So you skewered them to the stones? Couldn't you have used the same skewer and just poked them into the ground or did you completely hollow out the noodle?


----------



## Jaybo (Mar 2, 2009)

joker said:


> Cemetery looks great!! Glad I could contribute
> 
> So you skewered them to the stones? Couldn't you have used the same skewer and just poked them into the ground or did you completely hollow out the noodle?


We wanted the candles sitting on the base of the stone, so we skewered through the foam insulation. We didn't even paint the pool noodles, so they don't look very realistic during the daylight, but at night they trump the PVC candles whole heartily! I need to get out there and run some beads of caulk down the side for the melted wax look. I'm afraid hot glue might melt the pool noodle too much. I'll play around with both and see what happens.


----------



## Jaybo (Mar 2, 2009)

Sometimes I reallllllllllly hate rain. I started working on Jack, our 10ft tall Pumpkin Reaper, last night. He is so large I have to build him in the yard. So, I got the frame setup like I wanted, got all of the chicken wire on the frame, then placed the sheets of burlap on the frame and wired them in place. I was going to start the Monster Mud process last night, but the light on my halogen spotlight burned out and I couldn't work in the dark. Thank goodness I didn't mud!

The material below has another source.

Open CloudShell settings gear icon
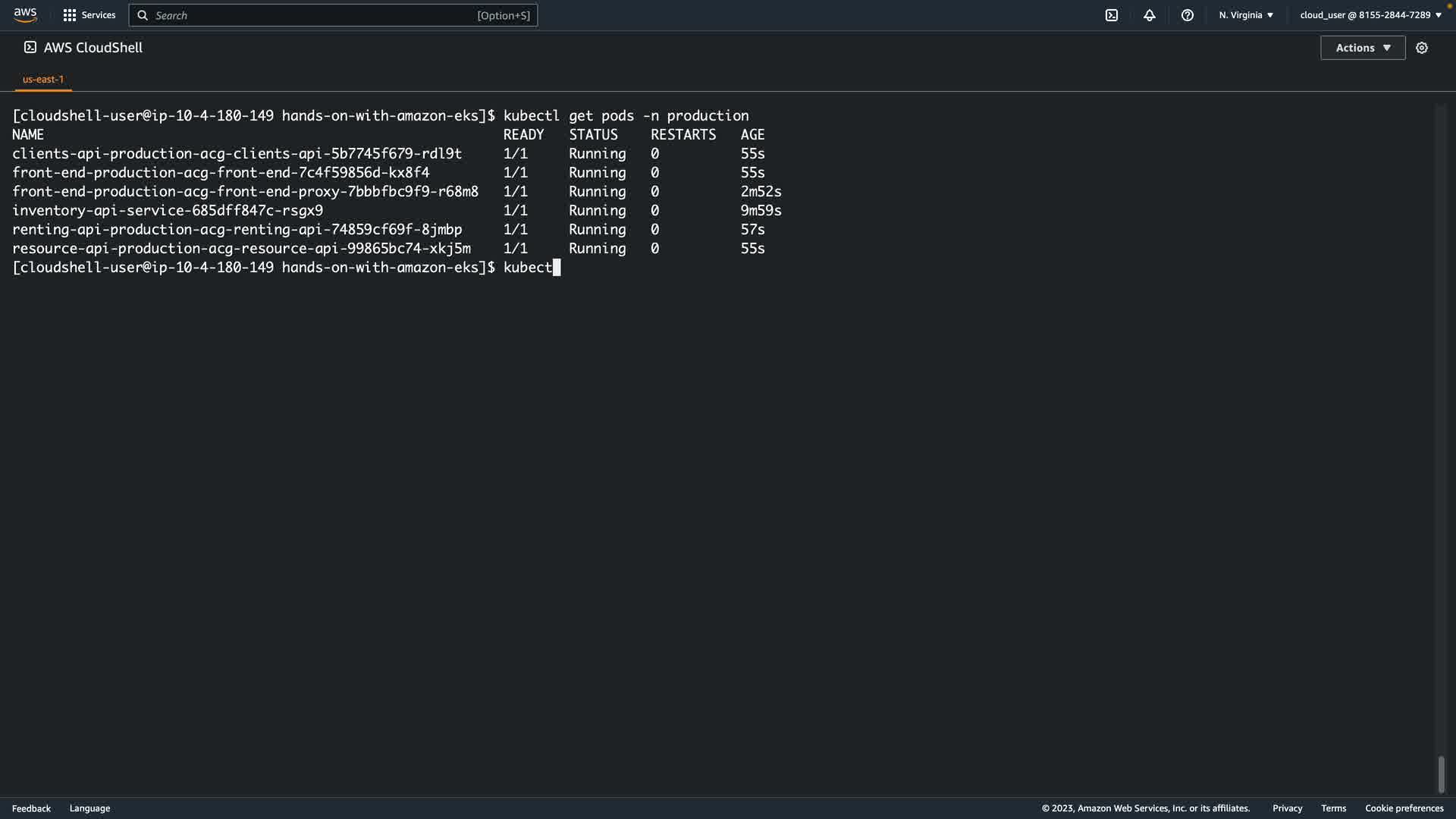 [1422, 48]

Woke up this morning to a torrential downpour. It has not let up all day. Now I have a half complete prop sitting in the rain waiting for it's mud bath. I'm running out of time! LOL! After he gets mudded, I will need several days for him to fully dry. Then I will have to paint and seal him. I hope this rain moves on soon.


----------



## spideranne (Jul 17, 2006)

The set up is looking great. It is nice to see all the individual items we've seen come together. 

I here you about the rain...enough already.


----------



## Lovedove (Oct 20, 2009)

Your lighting is great ,something I havent quite got down yet.


----------



## Shaka (Jul 29, 2009)

Cool lighting. I like the house in red and the cemetary in blue.....very creepy.


----------



## Haunted Bayou (Feb 16, 2007)

Looks fantastic. I love all of the markers.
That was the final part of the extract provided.